[Saved data entries]
"""

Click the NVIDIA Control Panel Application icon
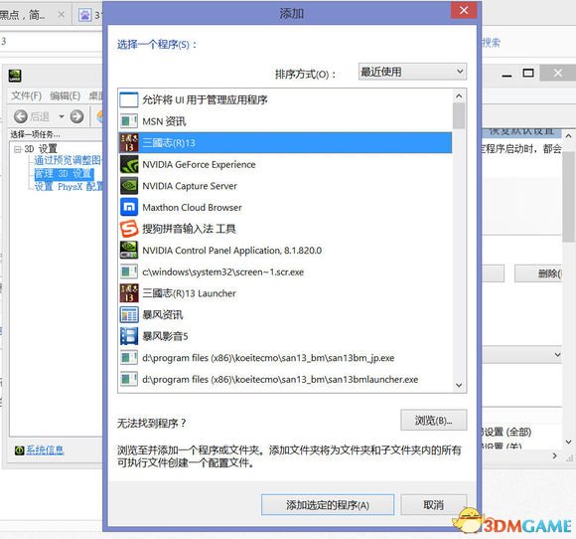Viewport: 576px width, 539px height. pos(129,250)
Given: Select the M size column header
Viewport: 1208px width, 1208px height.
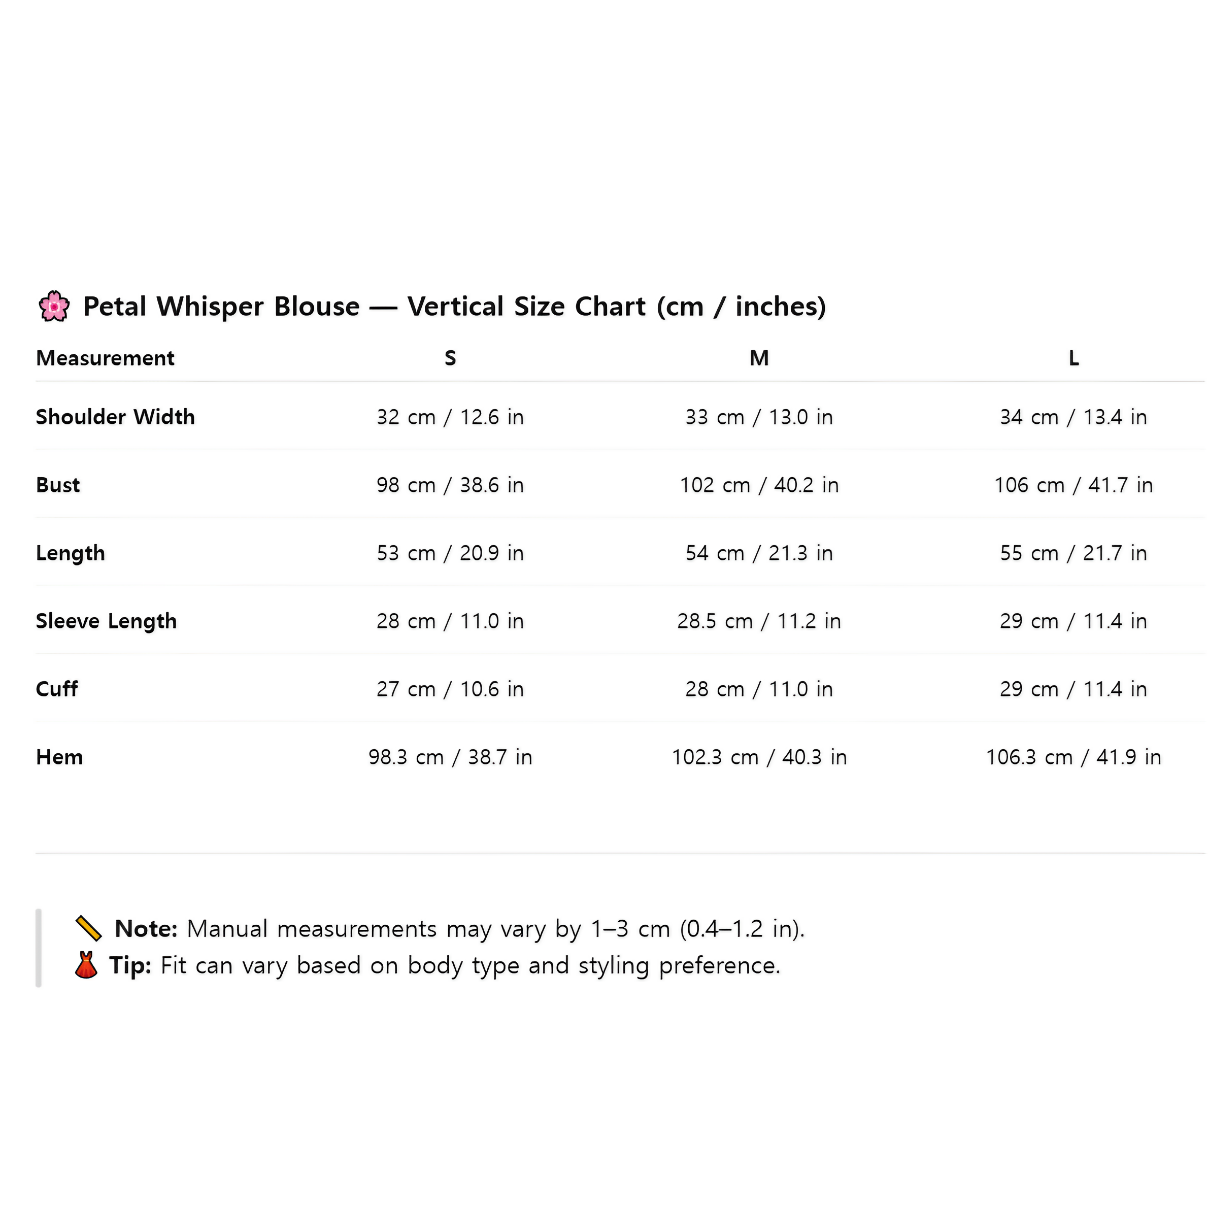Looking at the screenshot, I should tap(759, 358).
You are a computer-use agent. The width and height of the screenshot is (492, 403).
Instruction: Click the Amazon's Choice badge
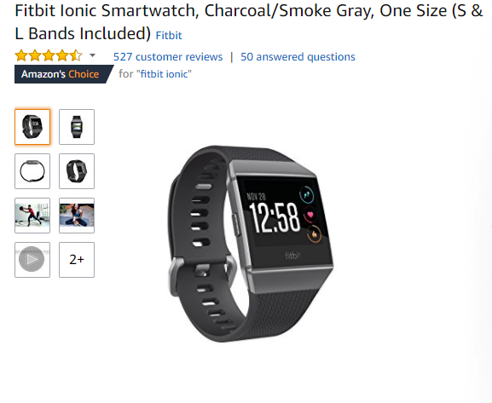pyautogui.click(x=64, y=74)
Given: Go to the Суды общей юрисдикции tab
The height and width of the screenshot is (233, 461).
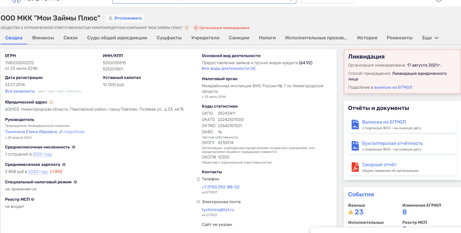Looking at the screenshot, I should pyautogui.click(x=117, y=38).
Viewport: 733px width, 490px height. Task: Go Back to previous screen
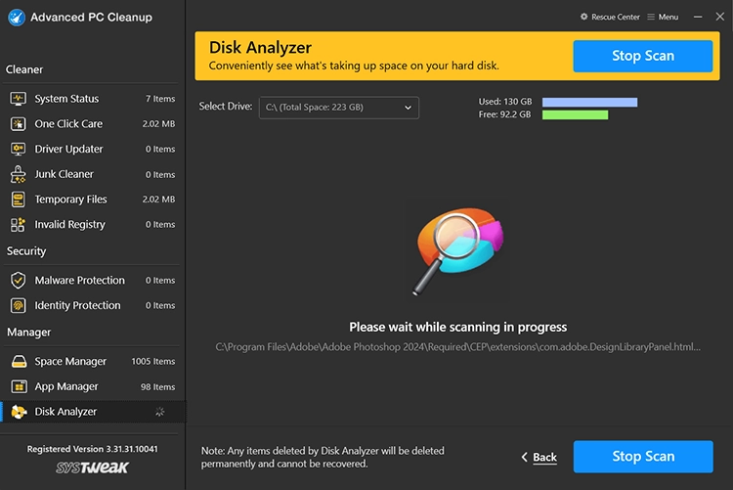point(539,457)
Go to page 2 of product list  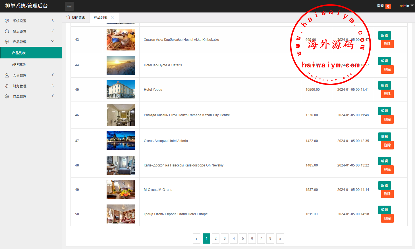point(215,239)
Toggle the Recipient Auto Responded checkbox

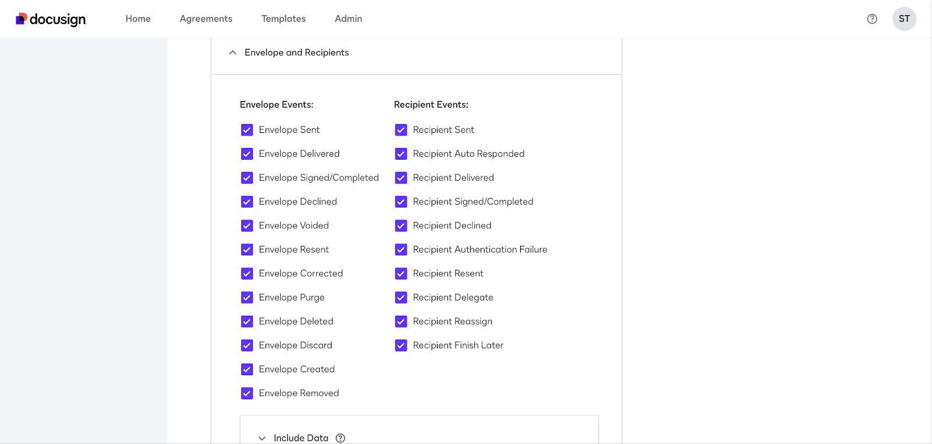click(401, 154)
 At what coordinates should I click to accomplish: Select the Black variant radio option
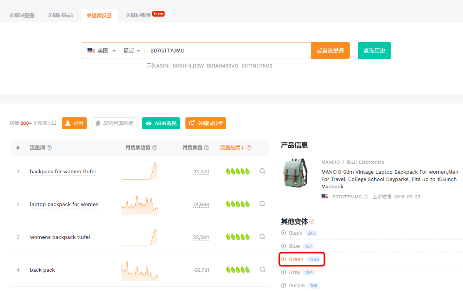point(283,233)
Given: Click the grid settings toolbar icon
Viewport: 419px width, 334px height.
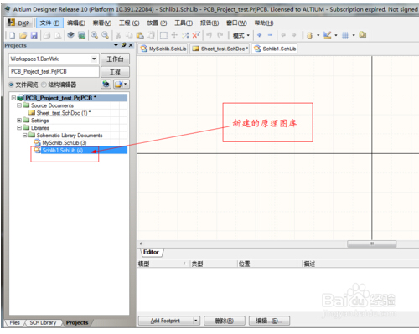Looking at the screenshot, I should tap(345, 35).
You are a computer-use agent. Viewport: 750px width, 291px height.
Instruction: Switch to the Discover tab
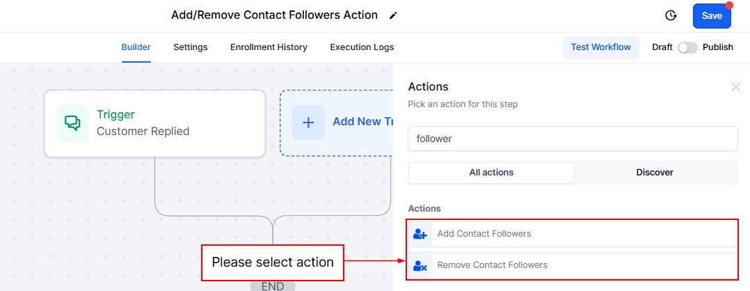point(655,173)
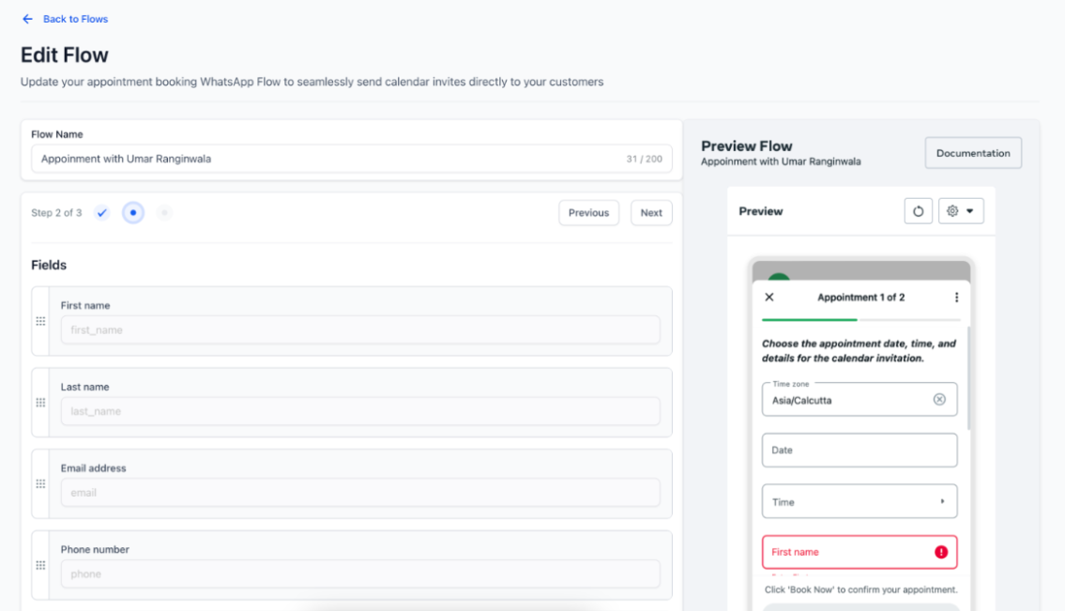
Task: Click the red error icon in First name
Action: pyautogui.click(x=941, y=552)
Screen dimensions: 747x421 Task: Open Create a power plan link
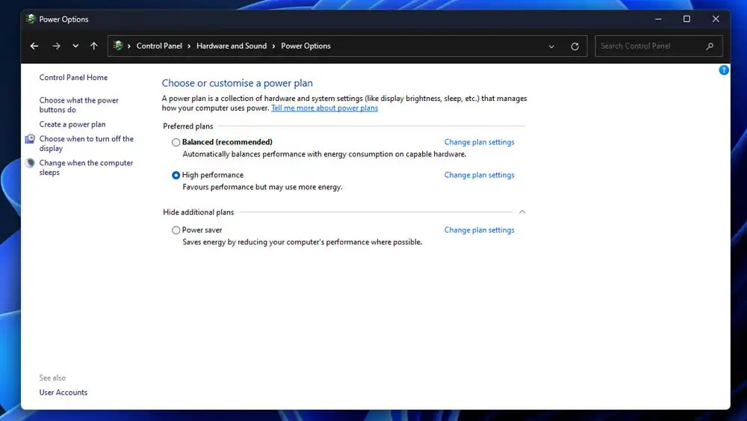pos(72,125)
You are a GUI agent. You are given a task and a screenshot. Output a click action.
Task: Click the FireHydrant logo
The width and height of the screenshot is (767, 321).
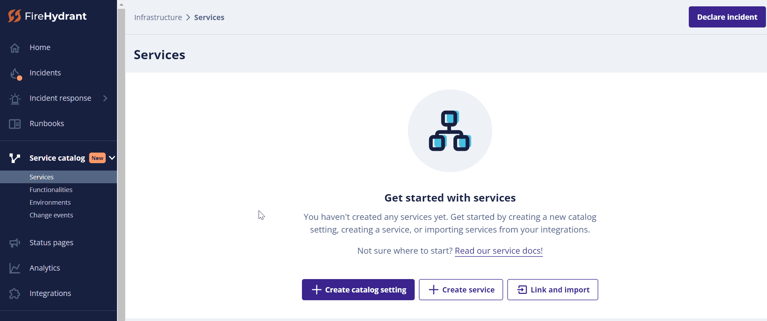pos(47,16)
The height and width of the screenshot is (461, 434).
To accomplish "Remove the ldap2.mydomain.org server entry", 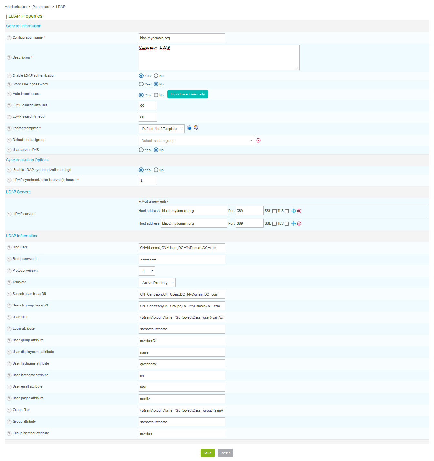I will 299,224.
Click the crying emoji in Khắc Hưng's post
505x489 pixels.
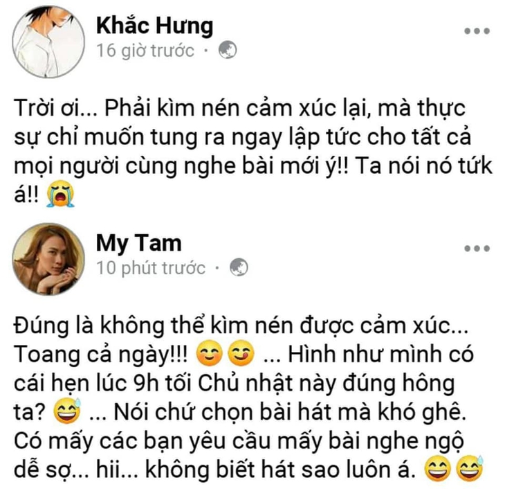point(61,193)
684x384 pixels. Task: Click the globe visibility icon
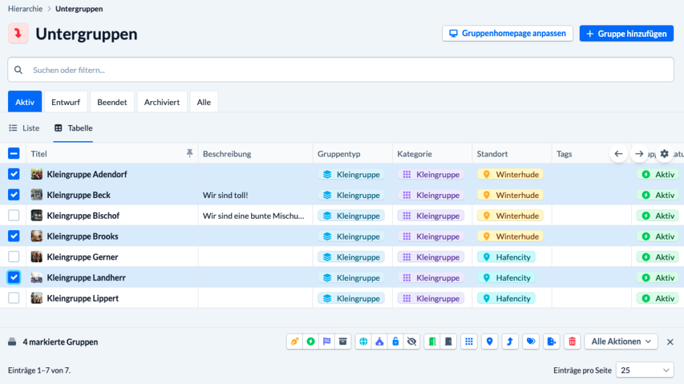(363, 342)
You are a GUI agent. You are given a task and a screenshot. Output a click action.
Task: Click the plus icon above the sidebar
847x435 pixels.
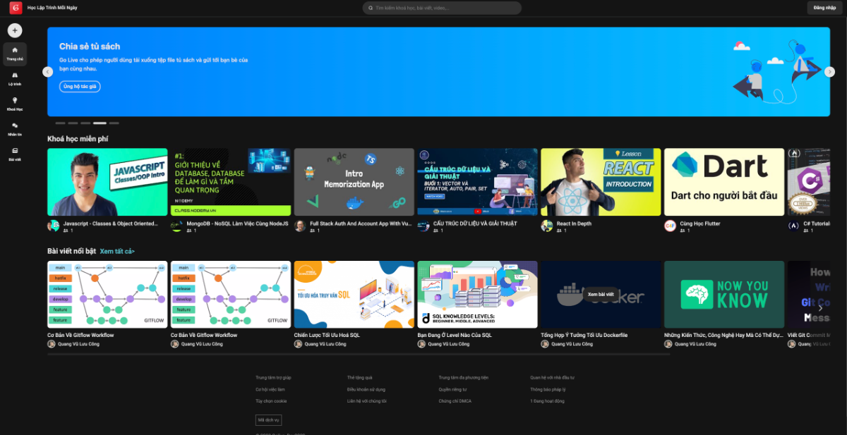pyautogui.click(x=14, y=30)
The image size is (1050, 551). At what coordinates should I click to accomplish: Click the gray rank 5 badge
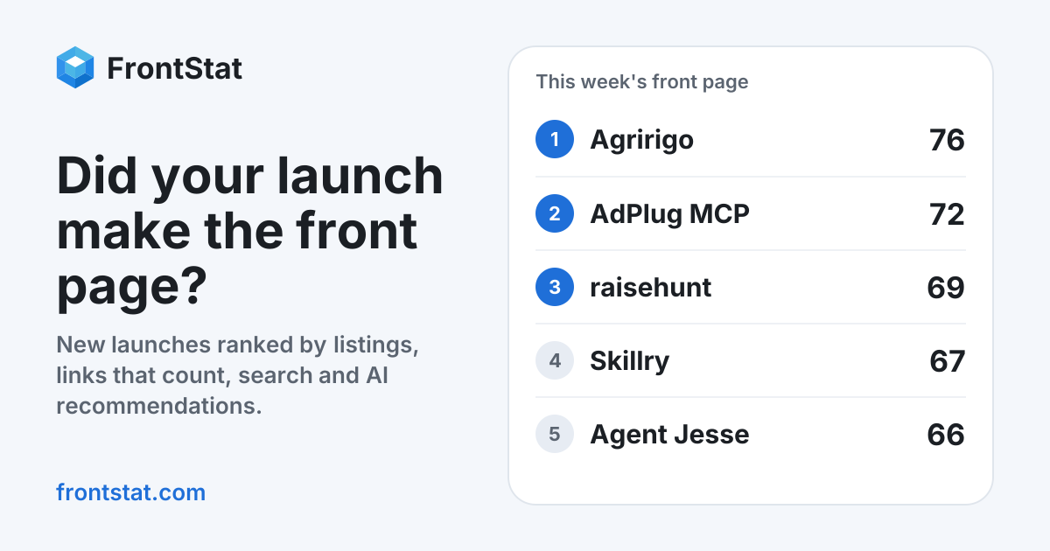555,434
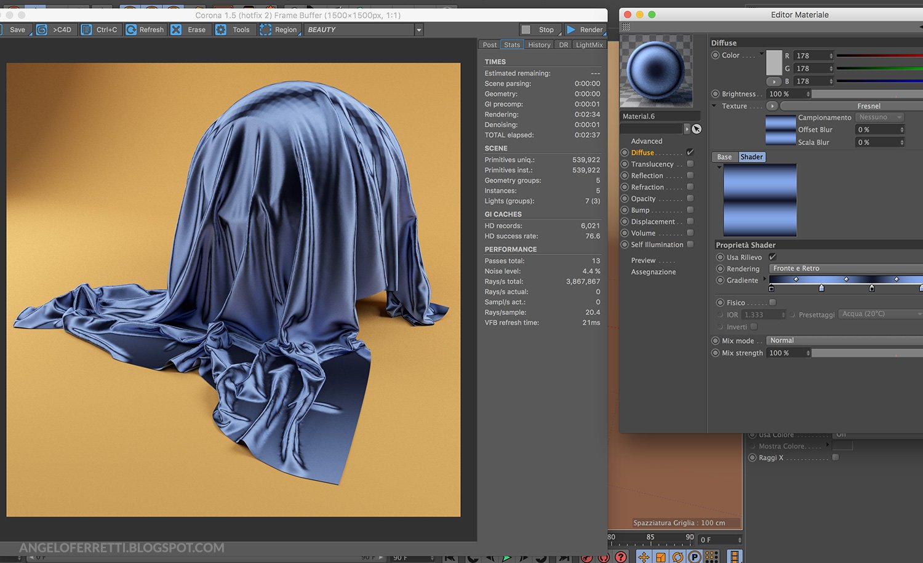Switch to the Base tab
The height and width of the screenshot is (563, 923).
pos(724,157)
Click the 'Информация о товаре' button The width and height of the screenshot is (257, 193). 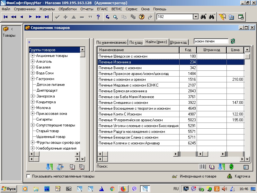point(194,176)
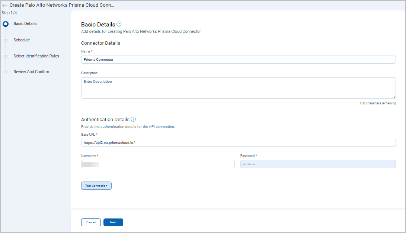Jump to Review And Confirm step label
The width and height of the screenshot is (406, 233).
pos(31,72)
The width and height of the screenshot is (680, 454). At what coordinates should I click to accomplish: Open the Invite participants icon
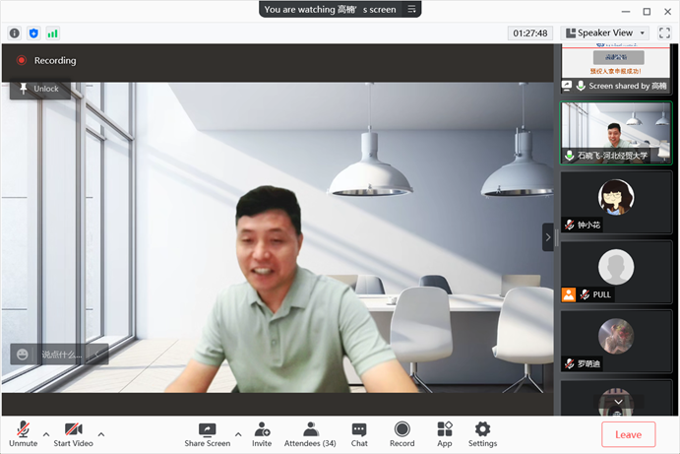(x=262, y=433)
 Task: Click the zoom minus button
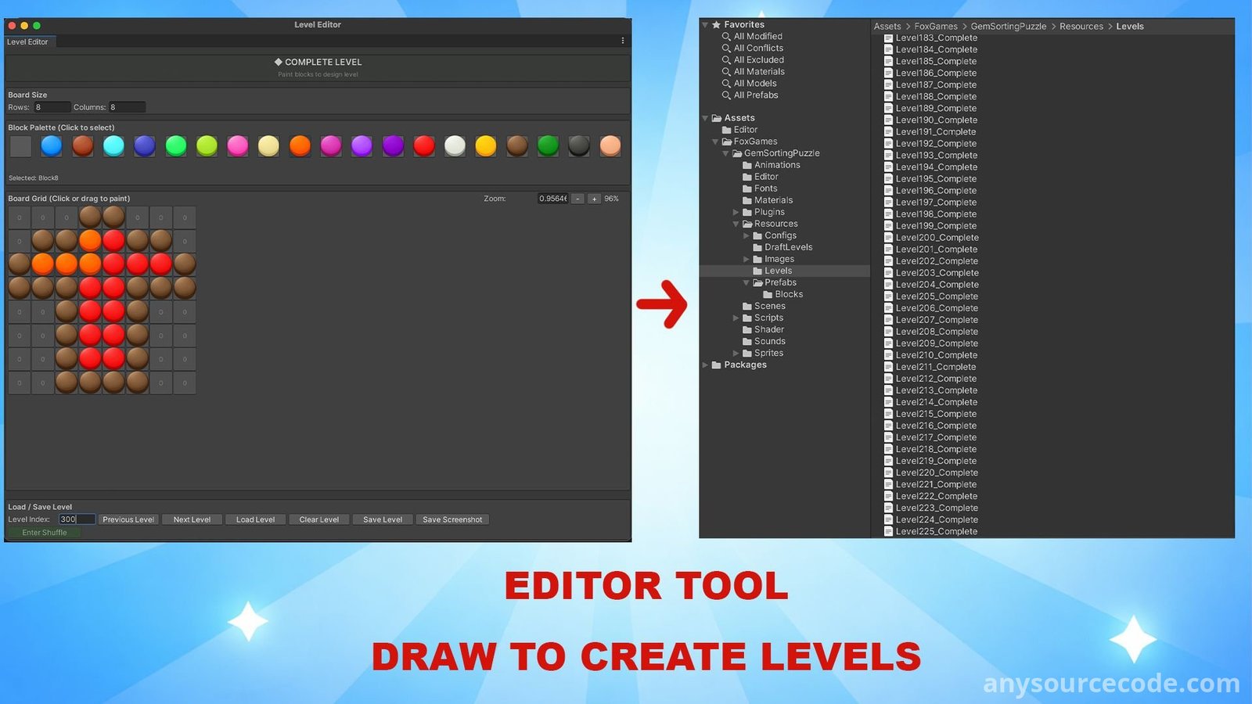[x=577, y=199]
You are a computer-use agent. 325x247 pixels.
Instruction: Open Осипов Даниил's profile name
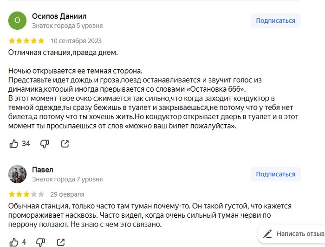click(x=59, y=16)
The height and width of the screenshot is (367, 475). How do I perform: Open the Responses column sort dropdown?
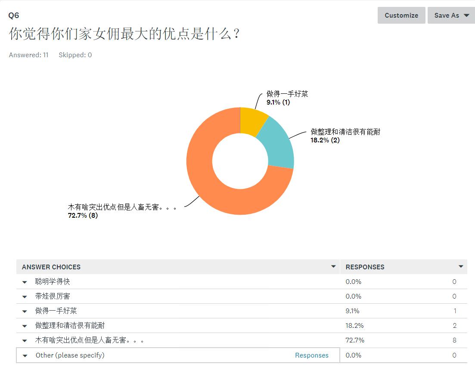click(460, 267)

"""

:: PROBLEM STATEMENT ::
Each line above that includes the word "agent" is to be copied.

:: ANSWER BELOW ::
You are a computer-use agent. The width and height of the screenshot is (492, 403).
You are a computer-use agent. Viewport: 750px width, 291px height.
You are a GUI agent. You are given a task and a screenshot. Output a click action.
You are a GUI agent. You are given a task and a screenshot. Output a click action.
You are a computer-use agent. 325x247 pixels.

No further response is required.